Conçu et fabriqué d’abord à la demande d’une Cuma spécialisée en bio du département du Nord, ce lit de désherbage (bed weeder en anglais) automoteur et électrique est présenté pour la première fois dans un salon à l’occasion de Terr’eau bio.

Imaginé par François Maréchal, 31 ans, passionné de mécanique, titulaire d’une Licence pro Agroéquipement et fils d’agriculteur en bio depuis 1983, cet outil se veut novateur. Adapté à la demande de légumiers bio pour carottes, oignons, betteraves…, il se caractérise par sa polyvalence, adaptable à toutes sortes de semis. “Composé de plateaux recouverts de matelas, il se dé¡nit par une largeur, et non comme pour les autres modèles de marques étrangères, par un nombre de places”, précise son jeune concepteur. “Ainsi, sur six mètres de large, il est possible d’aligner jusqu’à neuf places avec trois plateaux recouverts d’un matelas confortable pour un travail de désherbage sur le ventre facilité.”

Conditions de travail optimales
Munie de six roues motrices, la machine fait demi-tour sur place, et dispose d’un système de correction de dévers.
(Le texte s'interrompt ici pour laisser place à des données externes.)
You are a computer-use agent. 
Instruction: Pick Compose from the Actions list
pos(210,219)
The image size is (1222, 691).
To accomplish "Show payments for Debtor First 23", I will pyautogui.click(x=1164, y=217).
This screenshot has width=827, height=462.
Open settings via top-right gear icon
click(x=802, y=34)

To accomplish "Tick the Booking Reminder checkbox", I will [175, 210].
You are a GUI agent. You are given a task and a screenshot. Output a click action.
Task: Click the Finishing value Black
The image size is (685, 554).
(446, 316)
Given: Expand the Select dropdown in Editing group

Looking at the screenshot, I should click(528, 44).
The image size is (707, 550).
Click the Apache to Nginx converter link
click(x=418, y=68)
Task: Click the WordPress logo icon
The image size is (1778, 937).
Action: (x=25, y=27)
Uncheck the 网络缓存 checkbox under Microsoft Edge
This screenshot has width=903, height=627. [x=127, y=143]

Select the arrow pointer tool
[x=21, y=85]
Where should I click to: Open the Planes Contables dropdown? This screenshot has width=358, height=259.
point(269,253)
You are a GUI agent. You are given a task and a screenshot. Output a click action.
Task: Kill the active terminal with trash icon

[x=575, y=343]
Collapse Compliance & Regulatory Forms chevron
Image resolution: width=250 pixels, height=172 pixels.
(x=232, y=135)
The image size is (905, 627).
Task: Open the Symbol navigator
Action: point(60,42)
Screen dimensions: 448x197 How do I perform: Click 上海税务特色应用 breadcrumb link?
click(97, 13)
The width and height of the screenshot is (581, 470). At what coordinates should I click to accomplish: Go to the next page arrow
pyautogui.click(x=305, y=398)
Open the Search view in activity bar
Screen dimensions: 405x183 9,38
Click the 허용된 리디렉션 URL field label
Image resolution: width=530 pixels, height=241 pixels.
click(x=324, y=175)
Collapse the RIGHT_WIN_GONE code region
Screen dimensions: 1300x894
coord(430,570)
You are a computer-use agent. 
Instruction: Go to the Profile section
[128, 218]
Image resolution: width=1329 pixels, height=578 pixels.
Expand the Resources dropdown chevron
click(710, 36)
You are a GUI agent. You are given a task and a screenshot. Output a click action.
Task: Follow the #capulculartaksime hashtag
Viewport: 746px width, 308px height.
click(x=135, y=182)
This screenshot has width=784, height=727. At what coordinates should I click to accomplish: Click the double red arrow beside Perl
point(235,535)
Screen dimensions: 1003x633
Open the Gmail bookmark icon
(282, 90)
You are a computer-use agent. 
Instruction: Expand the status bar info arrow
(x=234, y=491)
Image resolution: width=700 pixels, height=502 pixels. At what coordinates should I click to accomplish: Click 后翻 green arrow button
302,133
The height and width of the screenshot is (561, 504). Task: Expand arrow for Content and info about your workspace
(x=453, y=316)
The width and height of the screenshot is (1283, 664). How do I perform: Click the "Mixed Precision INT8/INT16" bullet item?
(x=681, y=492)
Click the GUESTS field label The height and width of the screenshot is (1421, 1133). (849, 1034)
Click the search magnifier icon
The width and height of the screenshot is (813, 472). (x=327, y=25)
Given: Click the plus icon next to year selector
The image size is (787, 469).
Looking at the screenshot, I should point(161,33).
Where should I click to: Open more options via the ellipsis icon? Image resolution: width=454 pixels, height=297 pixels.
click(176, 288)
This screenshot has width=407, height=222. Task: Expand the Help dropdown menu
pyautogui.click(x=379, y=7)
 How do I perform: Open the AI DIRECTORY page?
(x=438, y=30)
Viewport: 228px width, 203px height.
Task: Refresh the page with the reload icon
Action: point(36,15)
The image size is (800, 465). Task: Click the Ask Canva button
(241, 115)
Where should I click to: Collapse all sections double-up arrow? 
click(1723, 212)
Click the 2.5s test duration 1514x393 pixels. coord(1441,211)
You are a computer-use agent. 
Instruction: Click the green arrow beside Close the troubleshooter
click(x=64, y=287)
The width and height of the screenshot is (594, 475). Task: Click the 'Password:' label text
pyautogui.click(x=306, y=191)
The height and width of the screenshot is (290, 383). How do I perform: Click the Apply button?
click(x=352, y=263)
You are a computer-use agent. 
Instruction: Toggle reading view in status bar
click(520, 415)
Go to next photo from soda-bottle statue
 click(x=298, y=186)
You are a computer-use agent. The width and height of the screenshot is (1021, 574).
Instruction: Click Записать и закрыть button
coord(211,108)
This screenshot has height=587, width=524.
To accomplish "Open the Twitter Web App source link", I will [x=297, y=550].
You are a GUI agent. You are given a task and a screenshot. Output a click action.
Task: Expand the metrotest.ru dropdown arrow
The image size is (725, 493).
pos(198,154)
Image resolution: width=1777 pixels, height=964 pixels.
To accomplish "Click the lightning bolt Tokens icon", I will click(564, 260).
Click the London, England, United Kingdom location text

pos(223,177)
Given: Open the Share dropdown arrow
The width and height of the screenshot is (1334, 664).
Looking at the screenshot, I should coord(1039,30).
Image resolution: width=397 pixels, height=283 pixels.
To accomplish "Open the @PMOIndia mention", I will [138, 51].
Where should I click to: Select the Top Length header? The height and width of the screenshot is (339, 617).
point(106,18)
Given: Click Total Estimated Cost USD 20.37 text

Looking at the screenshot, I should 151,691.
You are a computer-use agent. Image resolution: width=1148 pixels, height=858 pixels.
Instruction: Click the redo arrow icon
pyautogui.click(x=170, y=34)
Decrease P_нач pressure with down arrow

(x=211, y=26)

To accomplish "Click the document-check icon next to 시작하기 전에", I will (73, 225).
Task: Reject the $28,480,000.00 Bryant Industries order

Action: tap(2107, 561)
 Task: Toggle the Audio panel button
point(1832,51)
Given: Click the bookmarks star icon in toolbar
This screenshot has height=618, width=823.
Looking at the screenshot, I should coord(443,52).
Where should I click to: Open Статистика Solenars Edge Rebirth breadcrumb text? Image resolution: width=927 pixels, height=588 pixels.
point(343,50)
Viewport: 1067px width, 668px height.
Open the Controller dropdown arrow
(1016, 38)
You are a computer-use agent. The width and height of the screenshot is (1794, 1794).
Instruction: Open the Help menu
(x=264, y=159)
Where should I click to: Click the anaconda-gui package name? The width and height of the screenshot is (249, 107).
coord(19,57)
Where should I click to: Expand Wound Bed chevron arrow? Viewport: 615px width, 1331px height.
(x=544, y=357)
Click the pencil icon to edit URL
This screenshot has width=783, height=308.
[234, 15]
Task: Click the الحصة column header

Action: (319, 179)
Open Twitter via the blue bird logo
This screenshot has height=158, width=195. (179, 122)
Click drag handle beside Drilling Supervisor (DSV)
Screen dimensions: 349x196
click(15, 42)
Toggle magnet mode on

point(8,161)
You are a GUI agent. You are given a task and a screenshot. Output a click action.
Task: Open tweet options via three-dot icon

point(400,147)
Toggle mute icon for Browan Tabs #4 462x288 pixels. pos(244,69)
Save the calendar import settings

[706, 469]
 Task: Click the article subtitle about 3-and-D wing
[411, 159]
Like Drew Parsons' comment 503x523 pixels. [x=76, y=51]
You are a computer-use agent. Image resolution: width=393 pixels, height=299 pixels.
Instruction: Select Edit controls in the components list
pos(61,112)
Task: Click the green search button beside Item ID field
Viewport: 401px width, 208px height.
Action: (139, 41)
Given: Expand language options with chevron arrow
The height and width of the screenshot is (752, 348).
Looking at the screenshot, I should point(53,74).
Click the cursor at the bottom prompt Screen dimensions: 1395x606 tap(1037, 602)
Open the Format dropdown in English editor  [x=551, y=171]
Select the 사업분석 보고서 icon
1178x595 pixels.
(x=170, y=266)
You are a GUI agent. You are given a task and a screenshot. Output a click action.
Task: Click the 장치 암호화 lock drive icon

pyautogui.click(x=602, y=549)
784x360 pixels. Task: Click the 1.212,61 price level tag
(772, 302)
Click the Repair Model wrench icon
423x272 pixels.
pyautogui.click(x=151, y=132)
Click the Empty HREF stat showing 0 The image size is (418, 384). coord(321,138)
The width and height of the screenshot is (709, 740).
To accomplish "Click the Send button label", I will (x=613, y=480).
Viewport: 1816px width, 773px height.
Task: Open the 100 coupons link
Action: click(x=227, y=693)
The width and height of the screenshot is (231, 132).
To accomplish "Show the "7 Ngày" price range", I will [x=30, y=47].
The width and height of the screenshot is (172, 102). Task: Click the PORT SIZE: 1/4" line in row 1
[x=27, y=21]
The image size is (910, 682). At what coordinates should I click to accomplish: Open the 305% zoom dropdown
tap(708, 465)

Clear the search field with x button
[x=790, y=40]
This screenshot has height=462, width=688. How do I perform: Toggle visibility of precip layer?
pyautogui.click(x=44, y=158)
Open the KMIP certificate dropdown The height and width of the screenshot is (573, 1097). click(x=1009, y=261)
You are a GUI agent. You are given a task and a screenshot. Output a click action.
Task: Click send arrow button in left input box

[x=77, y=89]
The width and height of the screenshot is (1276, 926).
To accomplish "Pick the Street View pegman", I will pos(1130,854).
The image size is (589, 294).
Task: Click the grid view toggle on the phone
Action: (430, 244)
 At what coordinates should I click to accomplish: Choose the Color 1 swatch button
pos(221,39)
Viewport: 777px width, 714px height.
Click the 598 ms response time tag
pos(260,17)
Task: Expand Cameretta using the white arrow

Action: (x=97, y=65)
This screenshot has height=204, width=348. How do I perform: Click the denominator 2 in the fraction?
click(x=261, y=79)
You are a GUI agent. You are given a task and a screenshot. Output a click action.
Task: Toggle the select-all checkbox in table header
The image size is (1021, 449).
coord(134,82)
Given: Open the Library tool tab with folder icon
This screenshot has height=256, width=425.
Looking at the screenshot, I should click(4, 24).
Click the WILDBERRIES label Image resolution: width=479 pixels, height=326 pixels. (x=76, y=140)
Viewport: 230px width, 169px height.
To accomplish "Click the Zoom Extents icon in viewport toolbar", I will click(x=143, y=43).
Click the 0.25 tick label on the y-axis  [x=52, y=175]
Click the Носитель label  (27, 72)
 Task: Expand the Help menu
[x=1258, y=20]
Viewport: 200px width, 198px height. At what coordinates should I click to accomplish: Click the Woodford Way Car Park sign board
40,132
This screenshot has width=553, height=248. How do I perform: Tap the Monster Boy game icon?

Elle se distingue par une voie variable de 1,50 à 2 m, et une hauteur de plancher réglable sur 35 cm par manivelle. “Nous avons fait beaucoup d’essais, pour en améliorer son fonctionnement, en lien avec les membres de deux Cuma du Nord – Ecotech et Villère Pouich – qui l’ont testé depuis le début.” Ainsi, le réglage hydraulique de la première version est remplacé par un réglage mécanique à l’aide d’une manivelle pour plus de simplicité : “Les salariés agricoles s’en accommodent mieux”. Soucieux de faciliter leurs conditions de travail, une prise de 220 V est installée pour brancher les téléphones portables et de la musique… Le bâchage et le débâchage complets sont facilités. La vitesse d’avancement va de 30 mètres l’heure à 3 km/h.